Justin Rose: Hazeltine had a "pro-am feel" about it

Olympic champion slams Hazeltine as being "incredibly weak".

Andy Roberts's picture
Mon, 3 Oct 2016

Justin Rose was clearly not a fan of the layout at Hazeltine (Photo: Getty Images) 

Justin Rose is never usually one to speak out of turn, but he could not resist taking a divot out of Hazeltine in the aftermath of Europe's disappointing 17-11 loss to the United States. 

Rose, who took two points from five and lost his singles match to Rickie Fowler, could not hide his disappointment at the layout of Hazeltine National Golf Club. 

And as Rose slammed the course, the likes of Rory McIlroy and others in the European team were seen nodding in agreement. 


"I think if we were all to be honest about it, I thought the setup was incredibly weak," said Rose, the Olympic golf champion.

"I thought it was very much a pro-am feel in terms of pin placements. They were all middle of the green."

Justin Rose: Hazeltine had a "pro-am feel" about it

Rose talks to US captain Davis Love (Photo: Getty Images) 

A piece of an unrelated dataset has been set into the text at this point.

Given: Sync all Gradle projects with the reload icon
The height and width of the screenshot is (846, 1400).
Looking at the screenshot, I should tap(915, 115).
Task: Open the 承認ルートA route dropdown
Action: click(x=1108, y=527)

He added: "We want to showcase our skills. We want to be tested. For example, the water holes out there, all the pins were as far away from the water as possible.

"I mean, the pin on 17 is an absolute joke. It’s a 9-iron into the middle of the green and you stiff it. So with the match on the line, you kind of feel like you want a player to step up a little bit more than they have to."


Justin Rose: Hazeltine had a "pro-am feel" about it

Rickie Fowler overcame Rose in his singles match 1 up (Photo: Getty Images) 

United States Ryder Cup star Rickie Fowler, who defeated Rose 1 up in the singles, had a slightly different view to the Englishman. 

"Obviously when it comes down to singles, it's fair," said Fowler, who claimed his first ever points in a Ryder Cup at Hazeltine, having made his debut at Celtic Manor in 2010. 

"Everyone's playing the same ones. So I thought it was a good setup today and it worked out just fine for us."

Fowler's compatriot Phil Mickelson, playing in his 11th Ryder Cup, and Europe's Sergio Garcia, in his eighth, certainly took advantage of Sunday's pin placements by each firing rounds of 63 in a halved match.